The extraordinary meeting of the Parties to the Montreal Protocol on Substances that Deplete the Ozone Layer (ExMOP4) convened online on May 21, 2021 to ensure donor countries could make payments to the Multilateral Fund for Implementation of the Montreal Protocol (MLF) within the fiscal year. The MLF assists developing countries with implementation of their obligations under the Protocol.
The Earth Negotiations Bulletin reports that “discussions were swift, with many parties emphasising the importance of funding for implementation of the Montreal Protocol, and parties adopted a decision on this issue and closed the meeting within 90 minutes.”
Delegates then held a two-day series of discussions on scope and content of guidance to the TEAP Replenishment Task Force on further work on its replenishment report.
According to ENB, this report will provide important information to parties when they undertake negotiations on replenishment of the Multilateral Fund later in 2021. Discussions at OEWG 43 sought to determine what information would best serve parties as they negotiate and how much work could realistically be carried out by the TEAP members ahead of these negotiations. They needed to determine whether the report needed to be updated or supplemented with a new report.

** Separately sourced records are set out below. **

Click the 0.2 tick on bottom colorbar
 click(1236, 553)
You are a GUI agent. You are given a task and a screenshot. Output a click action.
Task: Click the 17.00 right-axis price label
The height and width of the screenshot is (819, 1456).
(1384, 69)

On this item, reaching agreement was more challenging: “Despite efforts to achieve a compromise on possible elements of guidance to the TEAP, parties were only able to agree on an updated report, rather than a more comprehensive supplemental report.”
The second part of OEWG 43 is scheduled for July 2021, when delegates will discuss two technical issues: energy efficiency and unexpected emissions of the ozone-depleting substance CFC-11.